» EXCERPTED RECORDS:
=-=-=-=-=
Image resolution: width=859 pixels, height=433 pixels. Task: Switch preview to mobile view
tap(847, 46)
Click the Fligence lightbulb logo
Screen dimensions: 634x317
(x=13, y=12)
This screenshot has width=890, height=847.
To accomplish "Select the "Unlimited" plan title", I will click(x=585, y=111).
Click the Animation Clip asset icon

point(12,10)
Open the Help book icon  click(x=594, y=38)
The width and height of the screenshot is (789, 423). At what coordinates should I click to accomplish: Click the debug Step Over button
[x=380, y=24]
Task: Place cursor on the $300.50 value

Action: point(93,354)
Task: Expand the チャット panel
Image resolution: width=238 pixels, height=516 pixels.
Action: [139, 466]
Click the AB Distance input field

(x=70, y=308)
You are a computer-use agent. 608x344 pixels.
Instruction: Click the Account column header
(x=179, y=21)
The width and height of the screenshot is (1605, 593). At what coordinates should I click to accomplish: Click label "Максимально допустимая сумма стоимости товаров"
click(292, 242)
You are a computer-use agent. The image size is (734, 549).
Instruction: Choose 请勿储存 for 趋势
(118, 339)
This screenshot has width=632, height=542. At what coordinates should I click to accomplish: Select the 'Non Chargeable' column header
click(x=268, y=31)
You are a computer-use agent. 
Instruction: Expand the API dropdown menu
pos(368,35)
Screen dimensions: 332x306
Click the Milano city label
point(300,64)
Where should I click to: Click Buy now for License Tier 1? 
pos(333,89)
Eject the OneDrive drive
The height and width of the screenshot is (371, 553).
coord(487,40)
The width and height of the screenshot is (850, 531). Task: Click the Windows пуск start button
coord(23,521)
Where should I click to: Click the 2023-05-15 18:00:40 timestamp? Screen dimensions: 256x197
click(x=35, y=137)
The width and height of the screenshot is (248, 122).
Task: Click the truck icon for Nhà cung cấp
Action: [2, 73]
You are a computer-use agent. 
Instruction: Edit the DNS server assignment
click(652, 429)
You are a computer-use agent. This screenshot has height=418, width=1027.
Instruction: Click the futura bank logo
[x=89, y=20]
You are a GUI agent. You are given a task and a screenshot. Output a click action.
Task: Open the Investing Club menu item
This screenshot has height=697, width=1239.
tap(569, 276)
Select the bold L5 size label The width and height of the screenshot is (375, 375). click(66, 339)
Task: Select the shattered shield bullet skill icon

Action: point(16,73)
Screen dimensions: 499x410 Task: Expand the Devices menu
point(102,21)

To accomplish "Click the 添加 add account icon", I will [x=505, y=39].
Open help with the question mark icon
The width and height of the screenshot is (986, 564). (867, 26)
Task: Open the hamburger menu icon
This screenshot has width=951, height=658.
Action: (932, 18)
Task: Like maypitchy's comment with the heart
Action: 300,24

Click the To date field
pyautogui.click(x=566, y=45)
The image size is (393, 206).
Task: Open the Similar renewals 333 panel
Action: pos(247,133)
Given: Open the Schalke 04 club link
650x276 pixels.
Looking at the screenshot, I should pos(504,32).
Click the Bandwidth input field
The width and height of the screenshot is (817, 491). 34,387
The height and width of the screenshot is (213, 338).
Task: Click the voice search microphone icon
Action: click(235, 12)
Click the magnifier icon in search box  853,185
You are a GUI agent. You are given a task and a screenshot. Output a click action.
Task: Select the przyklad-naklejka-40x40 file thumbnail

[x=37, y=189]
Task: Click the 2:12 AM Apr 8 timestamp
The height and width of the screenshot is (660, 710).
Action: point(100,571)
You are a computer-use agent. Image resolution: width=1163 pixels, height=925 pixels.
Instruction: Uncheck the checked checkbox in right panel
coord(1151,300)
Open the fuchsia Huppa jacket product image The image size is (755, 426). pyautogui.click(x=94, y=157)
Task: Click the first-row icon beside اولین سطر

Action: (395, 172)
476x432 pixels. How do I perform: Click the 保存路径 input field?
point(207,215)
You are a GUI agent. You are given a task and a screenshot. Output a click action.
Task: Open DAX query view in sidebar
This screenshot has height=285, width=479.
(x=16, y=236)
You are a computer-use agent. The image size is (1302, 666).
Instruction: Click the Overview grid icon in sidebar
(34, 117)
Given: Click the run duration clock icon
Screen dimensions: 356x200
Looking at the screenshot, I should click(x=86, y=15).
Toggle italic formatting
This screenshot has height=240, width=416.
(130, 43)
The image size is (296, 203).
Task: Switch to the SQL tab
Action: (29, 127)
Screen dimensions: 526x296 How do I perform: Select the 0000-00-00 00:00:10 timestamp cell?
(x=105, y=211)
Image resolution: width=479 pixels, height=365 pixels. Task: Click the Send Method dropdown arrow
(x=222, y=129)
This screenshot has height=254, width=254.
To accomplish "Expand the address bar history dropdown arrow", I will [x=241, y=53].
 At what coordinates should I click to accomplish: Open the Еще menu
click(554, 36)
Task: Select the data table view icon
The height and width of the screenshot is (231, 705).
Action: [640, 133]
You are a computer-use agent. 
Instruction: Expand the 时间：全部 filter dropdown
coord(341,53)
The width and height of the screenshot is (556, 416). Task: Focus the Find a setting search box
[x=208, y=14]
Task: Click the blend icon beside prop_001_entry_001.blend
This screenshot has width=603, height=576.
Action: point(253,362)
=-=-=-=-=
» TASK DIRECTIONS:
Everything in the listing should be written out exactly.

» RESULT FOR THIS TASK:
Image resolution: width=859 pixels, height=433 pixels. Task: Switch preview to mobile view
tap(847, 46)
Click the Fligence lightbulb logo
Screen dimensions: 634x317
(x=13, y=12)
This screenshot has width=890, height=847.
To accomplish "Select the "Unlimited" plan title", I will click(x=585, y=111).
Click the Animation Clip asset icon

point(12,10)
Open the Help book icon  click(x=594, y=38)
The width and height of the screenshot is (789, 423). At what coordinates should I click to accomplish: Click the debug Step Over button
[x=380, y=24]
Task: Place cursor on the $300.50 value

Action: point(93,354)
Task: Expand the チャット panel
Image resolution: width=238 pixels, height=516 pixels.
Action: [139, 466]
Click the AB Distance input field

(x=70, y=308)
You are a computer-use agent. 608x344 pixels.
Instruction: Click the Account column header
(x=179, y=21)
The width and height of the screenshot is (1605, 593). At what coordinates should I click to accomplish: Click label "Максимально допустимая сумма стоимости товаров"
click(292, 242)
You are a computer-use agent. The image size is (734, 549).
Instruction: Choose 请勿储存 for 趋势
(118, 339)
This screenshot has width=632, height=542. At what coordinates should I click to accomplish: Select the 'Non Chargeable' column header
click(x=268, y=31)
You are a computer-use agent. 
Instruction: Expand the API dropdown menu
pos(368,35)
Screen dimensions: 332x306
Click the Milano city label
point(300,64)
Where should I click to: Click Buy now for License Tier 1? 
pos(333,89)
Eject the OneDrive drive
The height and width of the screenshot is (371, 553).
coord(487,40)
The width and height of the screenshot is (850, 531). Task: Click the Windows пуск start button
coord(23,521)
Where should I click to: Click the 2023-05-15 18:00:40 timestamp? Screen dimensions: 256x197
click(x=35, y=137)
The width and height of the screenshot is (248, 122).
Task: Click the truck icon for Nhà cung cấp
Action: [2, 73]
You are a computer-use agent. 
Instruction: Edit the DNS server assignment
click(652, 429)
You are a computer-use agent. This screenshot has height=418, width=1027.
Instruction: Click the futura bank logo
[x=89, y=20]
You are a GUI agent. You are given a task and a screenshot. Output a click action.
Task: Open the Investing Club menu item
This screenshot has height=697, width=1239.
tap(569, 276)
Select the bold L5 size label The width and height of the screenshot is (375, 375). click(66, 339)
Task: Select the shattered shield bullet skill icon

Action: point(16,73)
Screen dimensions: 499x410 Task: Expand the Devices menu
point(102,21)

To accomplish "Click the 添加 add account icon", I will [x=505, y=39].
Open help with the question mark icon
The width and height of the screenshot is (986, 564). (867, 26)
Task: Open the hamburger menu icon
This screenshot has width=951, height=658.
Action: (932, 18)
Task: Like maypitchy's comment with the heart
Action: 300,24

Click the To date field
pyautogui.click(x=566, y=45)
The image size is (393, 206).
Task: Open the Similar renewals 333 panel
Action: pos(247,133)
Given: Open the Schalke 04 club link
650x276 pixels.
Looking at the screenshot, I should pos(504,32).
Click the Bandwidth input field
The width and height of the screenshot is (817, 491). 34,387
The height and width of the screenshot is (213, 338).
Task: Click the voice search microphone icon
Action: click(235, 12)
Click the magnifier icon in search box  853,185
You are a GUI agent. You are given a task and a screenshot. Output a click action.
Task: Select the przyklad-naklejka-40x40 file thumbnail

[x=37, y=189]
Task: Click the 2:12 AM Apr 8 timestamp
The height and width of the screenshot is (660, 710).
Action: point(100,571)
You are a computer-use agent. Image resolution: width=1163 pixels, height=925 pixels.
Instruction: Uncheck the checked checkbox in right panel
coord(1151,300)
Open the fuchsia Huppa jacket product image The image size is (755, 426). pyautogui.click(x=94, y=157)
Task: Click the first-row icon beside اولین سطر

Action: (395, 172)
476x432 pixels. How do I perform: Click the 保存路径 input field?
point(207,215)
You are a GUI agent. You are given a task and a screenshot. Output a click action.
Task: Open DAX query view in sidebar
This screenshot has height=285, width=479.
(x=16, y=236)
You are a computer-use agent. The image size is (1302, 666).
Instruction: Click the Overview grid icon in sidebar
(34, 117)
Given: Click the run duration clock icon
Screen dimensions: 356x200
Looking at the screenshot, I should click(x=86, y=15).
Toggle italic formatting
This screenshot has height=240, width=416.
(130, 43)
The image size is (296, 203).
Task: Switch to the SQL tab
Action: (29, 127)
Screen dimensions: 526x296 How do I perform: Select the 0000-00-00 00:00:10 timestamp cell?
(x=105, y=211)
Image resolution: width=479 pixels, height=365 pixels. Task: Click the Send Method dropdown arrow
(x=222, y=129)
This screenshot has height=254, width=254.
To accomplish "Expand the address bar history dropdown arrow", I will [x=241, y=53].
 At what coordinates should I click to accomplish: Open the Еще menu
click(554, 36)
Task: Select the data table view icon
The height and width of the screenshot is (231, 705).
Action: [640, 133]
You are a computer-use agent. 
Instruction: Expand the 时间：全部 filter dropdown
coord(341,53)
The width and height of the screenshot is (556, 416). Task: Focus the Find a setting search box
[x=208, y=14]
Task: Click the blend icon beside prop_001_entry_001.blend
This screenshot has width=603, height=576.
Action: point(253,362)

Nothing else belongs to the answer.